Thanks again for not shooting my grandma
On apologies and dependency
One time, my grandma told me that when she was a little kid, she used to like to swing on a tire attached by a rope to a tree. One day, she decided to pass time by swinging on her tire swing and she let her face flow through the wind. When she swung forward, her face would move forward taking in all the air. When she swung backward, she would bury her face into her legs, letting the air pass over her back.
One day after the war, her uncle decided to come visit. He brought the gun that he got during the war and polished it while showing it off to my grandma’s brothers and her dad. He wasn’t paying attention to where the gun was pointing.
My grandma continued to swing high and low, high and low. Showing her face in the wind, burying it when she went low.
And then the gun fired.
She felt a blow of air on her back, but she kept swinging high and low. Without a scratch.
And in tears, her uncle came over to give her a hug. He apologized and loved on her for what seemed like forever in a child’s mind.

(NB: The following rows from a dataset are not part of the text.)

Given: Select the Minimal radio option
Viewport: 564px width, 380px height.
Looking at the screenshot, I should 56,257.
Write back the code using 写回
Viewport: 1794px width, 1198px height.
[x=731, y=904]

“I can’t believe I almost took you out. I’m so sorry,” he cried.
“For what?” she asked.
My point is, thank you, Uncle James, for not purposely trying to shoot my grandma. You’ve apologized for more than sixty years. And she forgives you, and I forgive you. And I’m sure God forgives you. Just don’t play around like that anymore, don’t you see how many wonderful grandkids Jewell has now? Also, rest in peace.
I depend on my mom and my grandmother for everything. Food, conversations about nothing, whether or not what I’m wearing “makes sense.” I like this small network of go-to family, and it’s easy to hang up with one member of the network and call the next member without really thinking about it. Because sometimes you need someone to just sit on the phone and listen to you breathe.
But I hate being dependent on people. Even my own family at times. I allow them to dictate my opinions and thoughts at times where I’d rather be the “special snowflake.” I think I have a great idea until I tell one of them and it doesn’t sound like a great idea anymore. They can be the ultimate chopping block when I need it and when I don’t.
I get so grossed out by other people that are so dependent of each other. When my friends won’t answer this or that questions without their sister’s input, or when they wait days to give me a yes or no answer because they want to see what their boyfriend will say first. I don’t like waiting. It drives me nuts. But I hold myself to the exact same standard. I won’t answer an email until I know exactly what I want to say (I just got over sending emails without quadruple checking).
Maybe it’s who they’re asking that I have the problem with. Somehow I feel saying “let me check with my mom first” doesn’t seem childish at my age. Sometimes it’s an excuse to get out of doing things I never wanted to do in the first place. Most of the time, I would rather be alone than have to deal with the idea of depending on another to make decisions for me. I’d rather not decide at all. I can find a way to chalk it up to being a introvert and a homebody most of the time, and that’s all the reason I need.
I’m getting older and I’m going to have to start making decisions by myself. I actually have to become my own chopping block, and that’s scary. The thought of it makes me ache in places that hurt a whole lot.
I spent a couple of days a few months ago with a person that wouldn’t decide anything at all. It was all “up to me.” It was infuriating. And I blamed them for being bad at what they do and for being unprepared, when really I wanted them to decide everything because “I’d rather not decide at all.” I’m still the dependent baby I hate being around, whether I like it or not. And I really don’t feel bad about it, and probably won’t until it’s time for me to move far away from my personal chopping block.